→ **Exercise prompt**: Leave out the pictures and restate exactly, and only, the lines from the one that contains "The image size is (1103, 959)." through the final line of the material below.

### Data shown

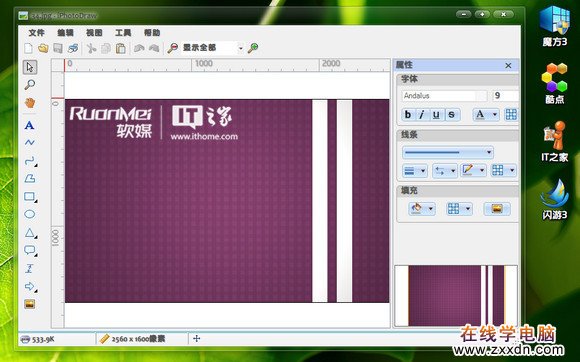Toggle underline text formatting
This screenshot has width=580, height=362.
point(436,115)

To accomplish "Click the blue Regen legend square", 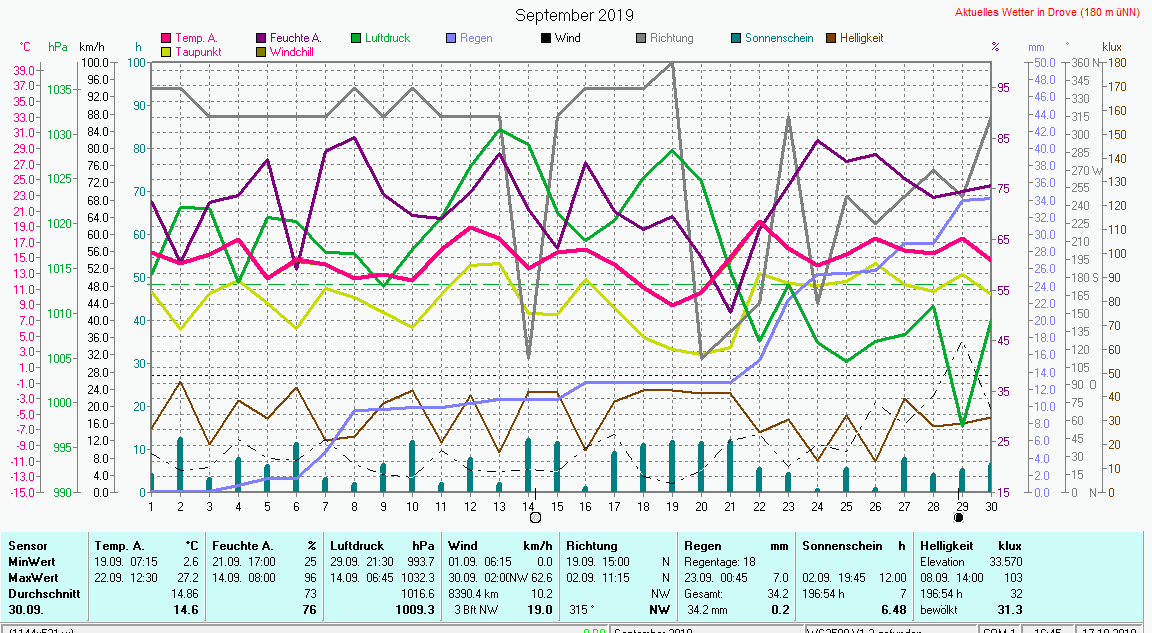I will coord(451,38).
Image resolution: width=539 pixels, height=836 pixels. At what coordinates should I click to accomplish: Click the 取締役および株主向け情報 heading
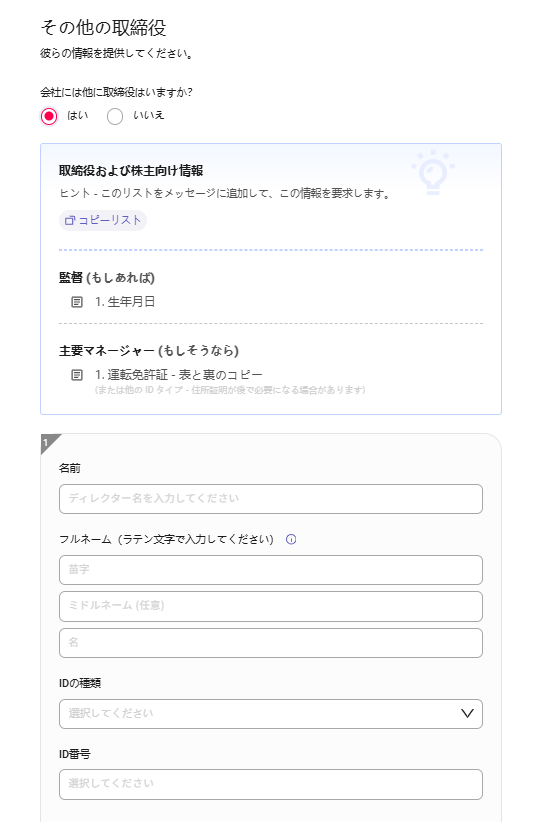click(x=131, y=171)
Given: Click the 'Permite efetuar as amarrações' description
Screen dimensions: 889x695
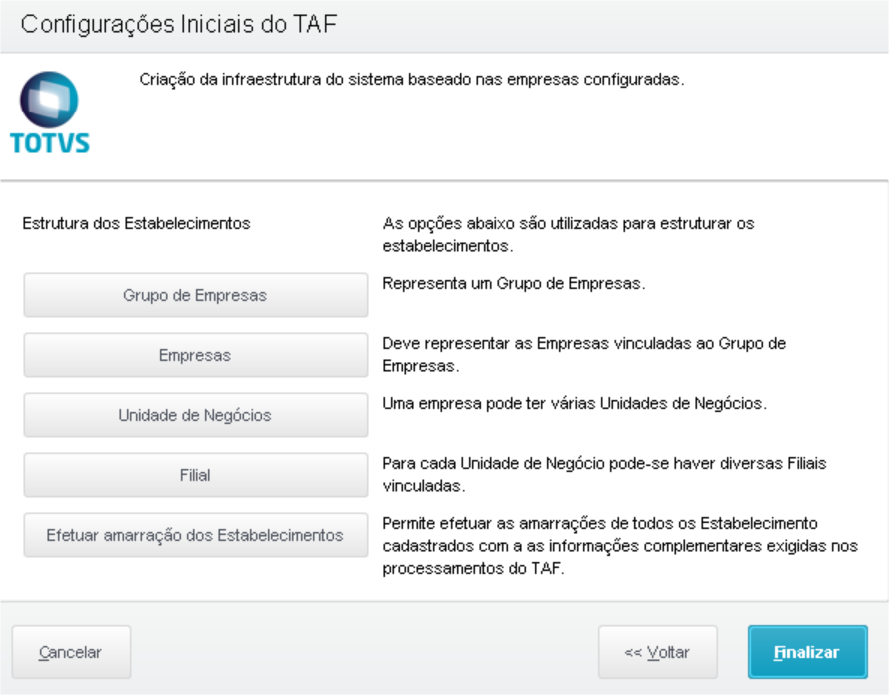Looking at the screenshot, I should [620, 546].
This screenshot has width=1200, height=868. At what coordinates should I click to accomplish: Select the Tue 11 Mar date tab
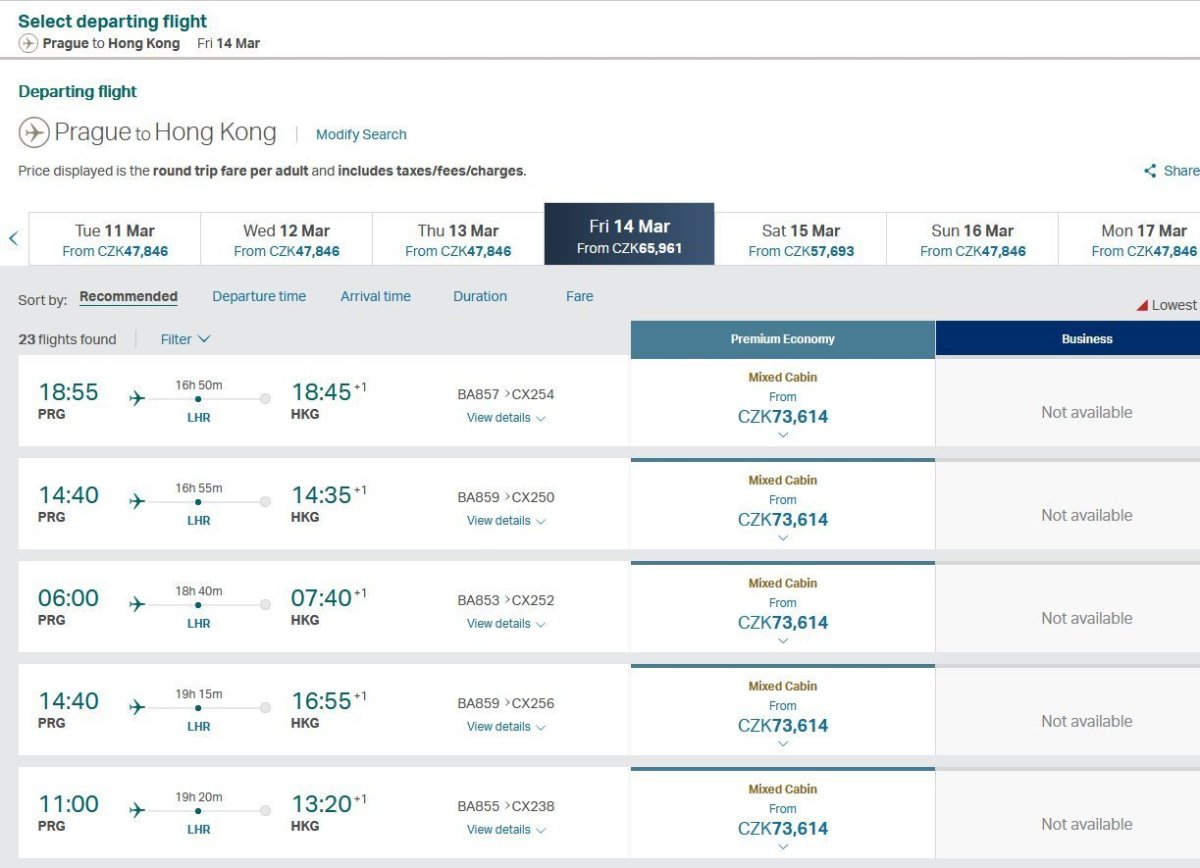[x=115, y=240]
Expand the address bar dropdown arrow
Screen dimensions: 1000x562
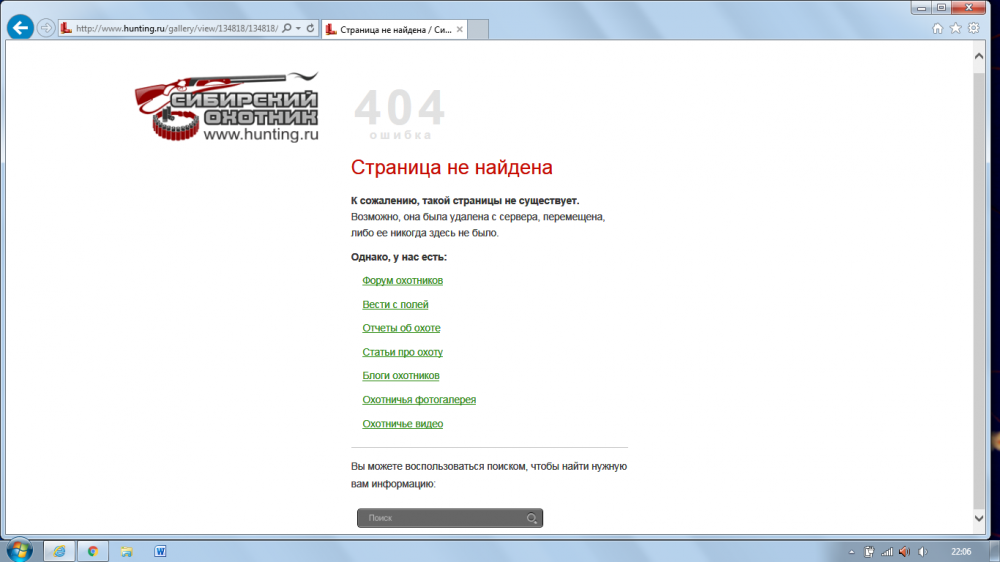point(298,29)
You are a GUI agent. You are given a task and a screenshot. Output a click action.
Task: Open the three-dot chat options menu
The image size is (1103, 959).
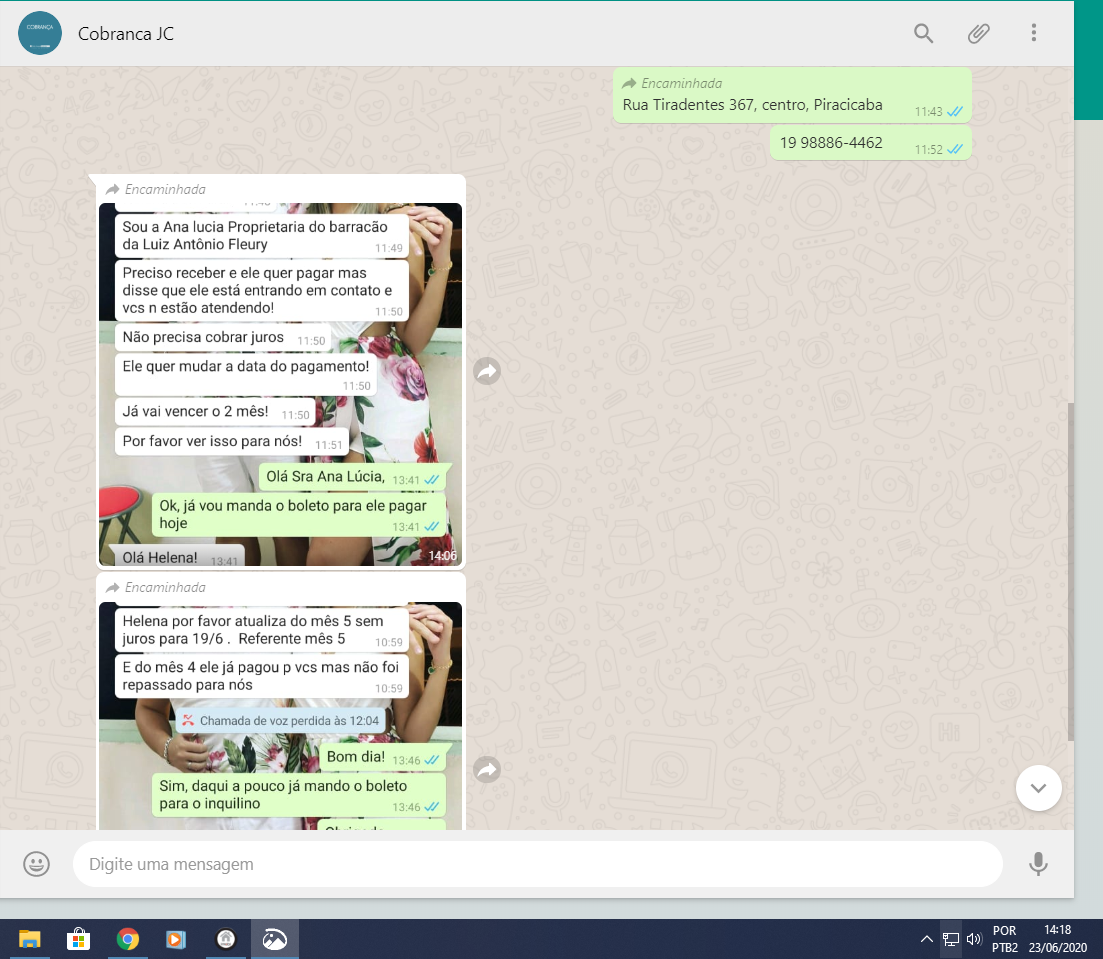coord(1034,33)
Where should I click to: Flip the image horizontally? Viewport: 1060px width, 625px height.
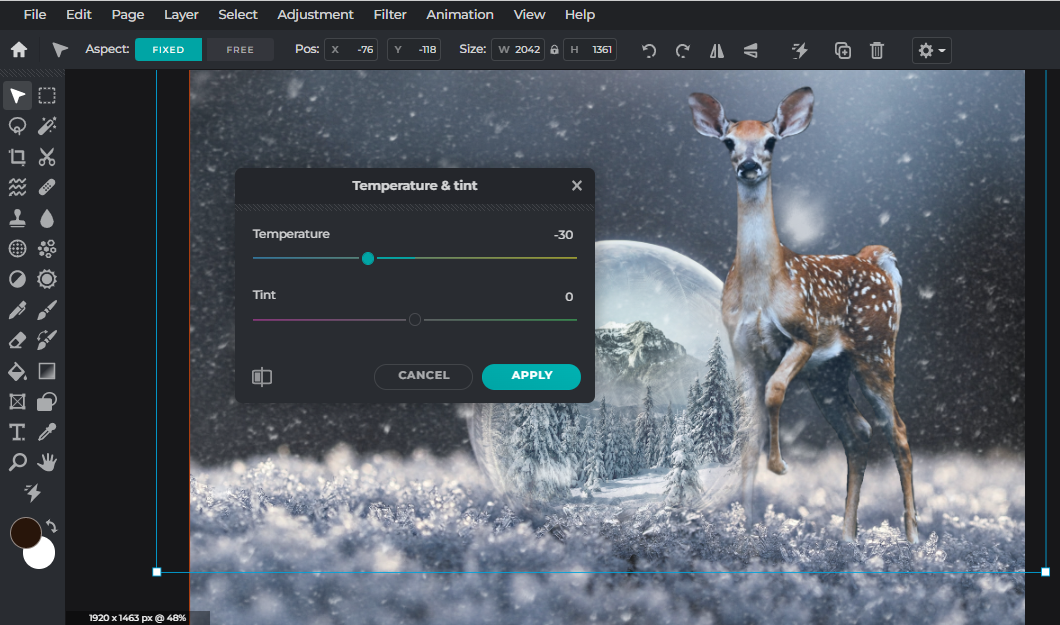[x=716, y=49]
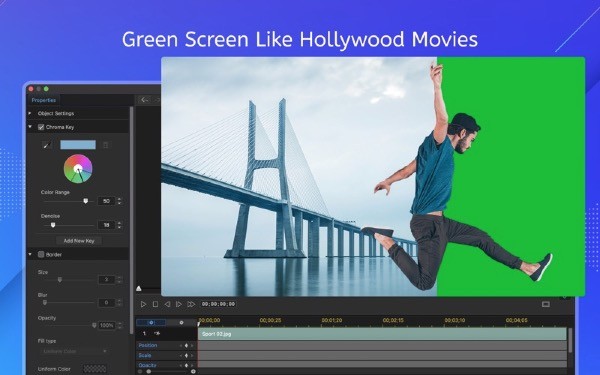Select the Properties tab
The height and width of the screenshot is (375, 600).
tap(44, 100)
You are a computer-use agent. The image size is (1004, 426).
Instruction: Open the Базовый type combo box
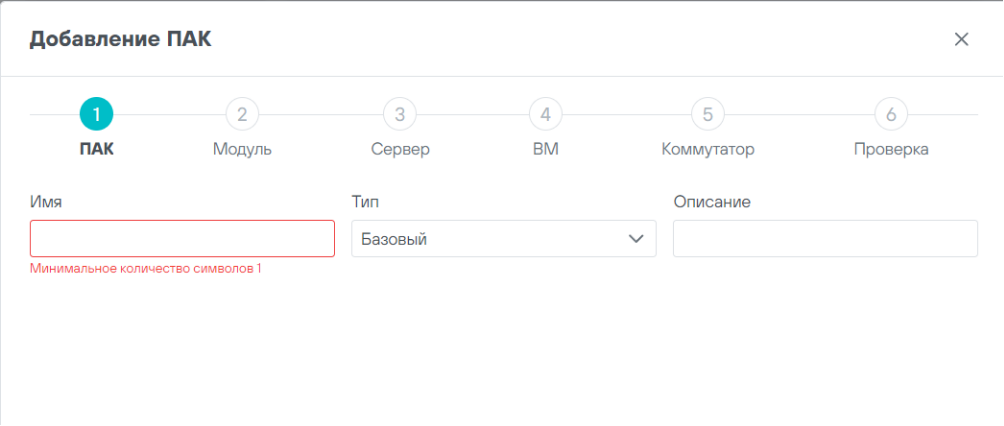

######

→ **Answer area**:
The image size is (1103, 959).
coord(1034,33)
Where should I click to: Flip the image horizontally? Viewport: 1060px width, 625px height.
[x=716, y=49]
Select the Properties tab
The height and width of the screenshot is (375, 600).
tap(44, 100)
You are a computer-use agent. The image size is (1004, 426).
Instruction: Open the Базовый type combo box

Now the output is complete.